TASK GOAL — Beginning at the line containing "Task: Select the Httpbin monitor in the list", output every line to the end of the data below exactly as it appears.
(RECORD EXTRACTS)
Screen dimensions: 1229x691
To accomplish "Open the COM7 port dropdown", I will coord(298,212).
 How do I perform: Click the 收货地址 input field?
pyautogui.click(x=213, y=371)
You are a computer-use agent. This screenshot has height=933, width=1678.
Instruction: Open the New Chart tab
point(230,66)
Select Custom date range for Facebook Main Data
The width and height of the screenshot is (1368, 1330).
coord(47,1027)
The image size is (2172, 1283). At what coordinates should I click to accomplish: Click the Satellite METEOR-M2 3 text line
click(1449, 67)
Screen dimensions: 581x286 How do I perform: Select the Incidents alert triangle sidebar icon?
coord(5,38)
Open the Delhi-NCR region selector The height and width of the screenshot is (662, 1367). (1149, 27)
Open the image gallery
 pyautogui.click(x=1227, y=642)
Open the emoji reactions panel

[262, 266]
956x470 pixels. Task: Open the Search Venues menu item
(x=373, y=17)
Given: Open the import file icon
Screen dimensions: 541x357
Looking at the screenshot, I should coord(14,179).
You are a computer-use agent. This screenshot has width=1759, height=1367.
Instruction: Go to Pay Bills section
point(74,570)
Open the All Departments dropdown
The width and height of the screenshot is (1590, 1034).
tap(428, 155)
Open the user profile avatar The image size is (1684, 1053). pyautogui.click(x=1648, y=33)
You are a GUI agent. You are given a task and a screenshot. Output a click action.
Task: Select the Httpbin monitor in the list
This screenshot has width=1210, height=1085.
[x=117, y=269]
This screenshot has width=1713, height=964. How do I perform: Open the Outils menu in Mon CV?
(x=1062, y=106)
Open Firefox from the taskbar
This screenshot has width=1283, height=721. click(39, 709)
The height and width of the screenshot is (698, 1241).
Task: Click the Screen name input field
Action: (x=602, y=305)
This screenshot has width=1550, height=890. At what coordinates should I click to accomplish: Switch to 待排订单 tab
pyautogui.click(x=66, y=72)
(End RECORD EXTRACTS)
SOLUTION BELOW —
Task: Select the Httpbin monitor in the list
This screenshot has width=1210, height=1085.
[x=117, y=269]
This screenshot has width=1713, height=964. How do I perform: Open the Outils menu in Mon CV?
(x=1062, y=106)
Open Firefox from the taskbar
This screenshot has width=1283, height=721. click(39, 709)
The height and width of the screenshot is (698, 1241).
Task: Click the Screen name input field
Action: (x=602, y=305)
This screenshot has width=1550, height=890. At what coordinates should I click to accomplish: Switch to 待排订单 tab
pyautogui.click(x=66, y=72)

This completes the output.